España ha desarrollado una forma muy cómoda de indignarse: se elige un escenario, se encienden los focos, se adopta el gesto grave y se recita la liturgia reglamentaria. Luego se apaga la iluminación, se pasa página y las víctimas vuelven a quedarse donde estaban: esperando. La conciencia pública, eso sí, queda impecable. En el papel.
En ese escenario de solemnidad superficial surge Florencio Roselló, arzobispo de Pamplona y obispo de Tudela, quien comete una imprudencia poco frecuente en los tiempos actuales: pide coherencia. No se limita a que se hable de abusos como si fuera un mantra; reclama que el reconocimiento y la reparación no queden confinados al ámbito eclesial, y que la respuesta abarque “todo tipo de abusos sexuales”. No se trata de una mera figura retórica, sino de una enmienda a la gestión actual, que observa con lupa algunos casos y muestra miopía ante otros.
Además, Roselló recordó un hecho que distingue a quien trabaja de quien simplemente posa: fue el propio Arzobispado quien solicitó que las indemnizaciones percibidas por las víctimas quedaran exentas de tributación, y dicha exención fue aprobada por el Parlamento de Navarra en diciembre. Reparar no consiste en entregar un cheque y luego reclamar su modificación. Una indemnización no es un premio; es una compensación tardía por un daño irreparable. Sin embargo, no faltan quienes pretenden convertirla en un trámite más, con mordida incluida. Si esto no fuera trágico, resultaría un humor negro.
Lo llamativo es que el ruido mediático no se corresponde con la magnitud del fenómeno. Según datos citados a partir de la Fundación ANAR, la mayoría de los abusos se producen en el ámbito familiar y solo un 0,2% están relacionados con la Iglesia. Dicho de otro modo: si se monta una cruzada pública con el 0,2%, ¿qué se está haciendo con el 99,8% restante? Porque ese 99,8% no es una nota al pie; es el grueso del problema. Ahí se encuentra la realidad y el horror, muchas veces lejos de los focos, amparados por el silencio y la proximidad del agresor.
Conviene llamar a las cosas por su nombre, sin caer en el insulto. A estas alturas, lo más probable es que el sanchismo no haya encontrado en los abusos una causa, sino un arma. Y como toda arma, se utiliza donde puede causar más daño político y se guarda cuando estorba. La Iglesia, por su peso simbólico y por el morbo asegurado, es un blanco perfecto: permite exhibir virtud, repartir carnés de pureza y mostrar superioridad moral desde la tribuna. Lo demás —lo incómodo, lo que exige trabajo silencioso y recursos, lo que obliga a mirar a la familia y al entorno cercano— queda relegado, aplazado o directamente ignorado.
Si el centro fueran las víctimas, el enfoque sería integral. Y lo integral, curiosamente, es lo que no aparece con la misma insistencia. Se habla mucho cuando el caso encaja en el guion y bastante menos cuando el guion obliga a entrar donde no hay enemigo ideológico reconocible, donde no sirve señalar a un adversario clásico.
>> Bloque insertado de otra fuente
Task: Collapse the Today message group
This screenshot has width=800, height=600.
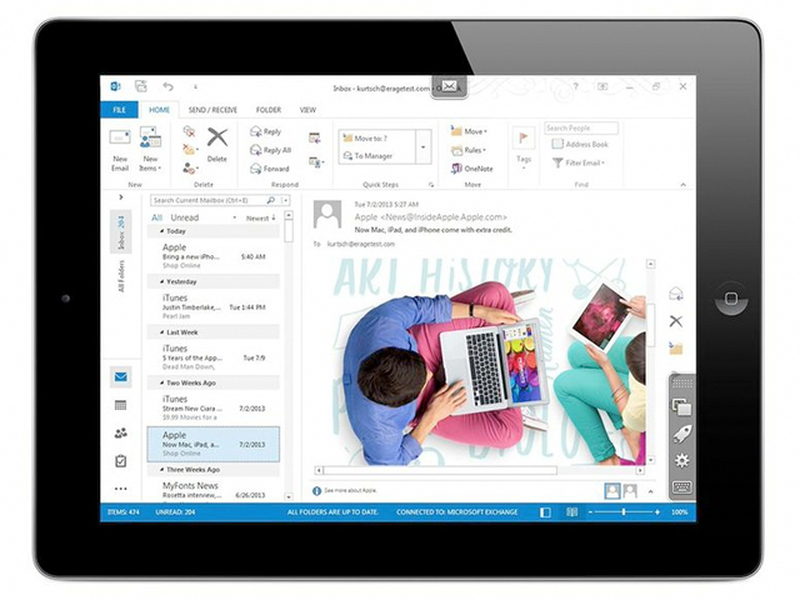Action: (153, 231)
Ahí no hay épica fácil ni aplauso automático: hay servicios sociales, coordinación sanitaria, formación real de quienes trabajan con menores, protocolos en educación y ocio, canales de denuncia seguros, seguimiento y consecuencias para quien encubra. Trabajo serio. Y el trabajo serio no da titulares rápidos.
Por ello la exigencia de Roselló resulta incómoda: porque obliga a abandonar la indignación selectiva, que es una forma elegante de abandono. Su planteamiento impulsa lo único razonable: un pacto nacional contra los abusos sexuales, vengan de donde vengan, con prevención, detección, denuncia, investigación, protección y reparación auténticas. No una política sectorial, no un festival de comisiones, no una purga simbólica para alimentar el relato. Una estrategia completa, evaluable, que no dependa de qué institución convenga señalar esta semana.
También dentro de la Iglesia, el planteamiento de Roselló invita a una reflexión profunda y a un compromiso serio, alejados de gestos superficiales y de la instrumentalización política. Solo así se podrá avanzar en la protección de los más vulnerables y en la reparación digna de las víctimas.